I love where I live. Whenever I travel out of this beautiful valley, I'm always reminded of how much I love it on return. If I have traveled south, and I'm cruising back over Siskiyou Pass, I'm always struck by the beauty of the mountains and forests that greet me. It’s breathtaking: cresting the summit, and seeing those mountains, cascading into the distance, greeting me like old friends. If I'm coming back from the north, one of the first things I see is the sentinel Mount McLoughlin, rising up from the Cascade Range. It’s easy to understand why that mountain was revered by native populations and later settlers, alike.

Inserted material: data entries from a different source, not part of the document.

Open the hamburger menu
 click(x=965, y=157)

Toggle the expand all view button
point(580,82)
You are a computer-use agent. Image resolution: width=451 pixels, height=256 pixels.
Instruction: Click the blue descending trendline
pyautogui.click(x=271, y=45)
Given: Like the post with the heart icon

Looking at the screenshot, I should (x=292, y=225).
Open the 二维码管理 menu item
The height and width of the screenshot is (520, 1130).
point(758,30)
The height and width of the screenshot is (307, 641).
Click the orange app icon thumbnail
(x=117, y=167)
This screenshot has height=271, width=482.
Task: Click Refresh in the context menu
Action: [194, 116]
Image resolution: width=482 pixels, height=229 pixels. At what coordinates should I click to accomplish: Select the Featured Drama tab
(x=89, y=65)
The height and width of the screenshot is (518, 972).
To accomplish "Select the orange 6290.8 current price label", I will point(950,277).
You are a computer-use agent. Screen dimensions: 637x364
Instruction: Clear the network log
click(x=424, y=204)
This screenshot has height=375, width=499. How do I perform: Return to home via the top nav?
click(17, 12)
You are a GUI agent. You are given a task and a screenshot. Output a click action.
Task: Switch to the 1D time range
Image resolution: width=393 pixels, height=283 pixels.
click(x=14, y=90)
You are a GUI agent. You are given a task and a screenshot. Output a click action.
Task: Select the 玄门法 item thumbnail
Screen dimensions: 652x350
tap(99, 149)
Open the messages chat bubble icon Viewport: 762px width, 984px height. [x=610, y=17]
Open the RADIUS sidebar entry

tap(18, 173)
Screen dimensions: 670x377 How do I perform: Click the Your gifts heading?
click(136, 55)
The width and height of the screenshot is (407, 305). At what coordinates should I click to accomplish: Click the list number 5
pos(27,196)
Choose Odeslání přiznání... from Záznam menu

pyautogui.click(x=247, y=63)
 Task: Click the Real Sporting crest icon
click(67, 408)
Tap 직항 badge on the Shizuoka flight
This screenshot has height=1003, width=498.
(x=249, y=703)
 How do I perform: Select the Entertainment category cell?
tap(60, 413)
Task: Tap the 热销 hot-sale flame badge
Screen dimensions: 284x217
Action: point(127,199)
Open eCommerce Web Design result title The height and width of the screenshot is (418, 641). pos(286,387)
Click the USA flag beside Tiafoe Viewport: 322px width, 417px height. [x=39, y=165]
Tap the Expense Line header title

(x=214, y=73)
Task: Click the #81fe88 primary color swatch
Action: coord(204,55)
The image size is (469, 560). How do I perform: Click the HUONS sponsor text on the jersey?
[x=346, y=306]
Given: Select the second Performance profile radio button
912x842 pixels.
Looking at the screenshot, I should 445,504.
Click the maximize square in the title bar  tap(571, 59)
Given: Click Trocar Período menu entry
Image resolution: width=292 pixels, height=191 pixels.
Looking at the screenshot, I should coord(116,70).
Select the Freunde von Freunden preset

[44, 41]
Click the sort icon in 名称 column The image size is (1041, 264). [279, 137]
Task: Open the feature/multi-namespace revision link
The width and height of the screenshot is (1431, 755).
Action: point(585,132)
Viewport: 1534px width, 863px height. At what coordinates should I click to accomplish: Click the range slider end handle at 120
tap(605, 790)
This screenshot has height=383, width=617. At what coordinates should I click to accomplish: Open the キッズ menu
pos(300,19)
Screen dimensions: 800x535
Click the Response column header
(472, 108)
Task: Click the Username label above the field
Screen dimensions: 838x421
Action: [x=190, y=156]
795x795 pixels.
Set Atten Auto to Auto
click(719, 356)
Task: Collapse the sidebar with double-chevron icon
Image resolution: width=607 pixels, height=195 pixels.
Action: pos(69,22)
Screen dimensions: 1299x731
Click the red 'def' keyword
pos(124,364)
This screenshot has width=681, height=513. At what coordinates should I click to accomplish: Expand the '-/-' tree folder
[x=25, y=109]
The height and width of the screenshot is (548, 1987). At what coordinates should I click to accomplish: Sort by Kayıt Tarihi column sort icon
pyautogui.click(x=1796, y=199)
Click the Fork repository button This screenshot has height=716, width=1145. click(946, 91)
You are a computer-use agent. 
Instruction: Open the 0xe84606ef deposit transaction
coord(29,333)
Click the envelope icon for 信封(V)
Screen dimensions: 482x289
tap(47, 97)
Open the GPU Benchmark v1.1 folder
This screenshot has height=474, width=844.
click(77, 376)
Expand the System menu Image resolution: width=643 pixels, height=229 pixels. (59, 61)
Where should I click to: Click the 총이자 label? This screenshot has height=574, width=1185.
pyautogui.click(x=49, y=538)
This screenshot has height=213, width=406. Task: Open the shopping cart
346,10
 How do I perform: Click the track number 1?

I love the sheer beauty of this place...and I also love how much there is to do and see within an hour’s drive.
One of the places that has firmly captured my heart is Lake of the Woods. This magical spot is a very special place for me. From the time I moved here nearly thirty years ago, I have made the drive to Lake of the Woods (or LoW as it sometimes gets abbreviated) multiple times a year. Whether traveling up the controversially named Dead Indian Memorial Hwy, or Hwy 140, it is always a moment to cherish, no matter the season. Snow-covered pines and firs in the winter, brilliant reds and oranges of autumn, verdant green of spring and summer all leave indelible impressions in my memory.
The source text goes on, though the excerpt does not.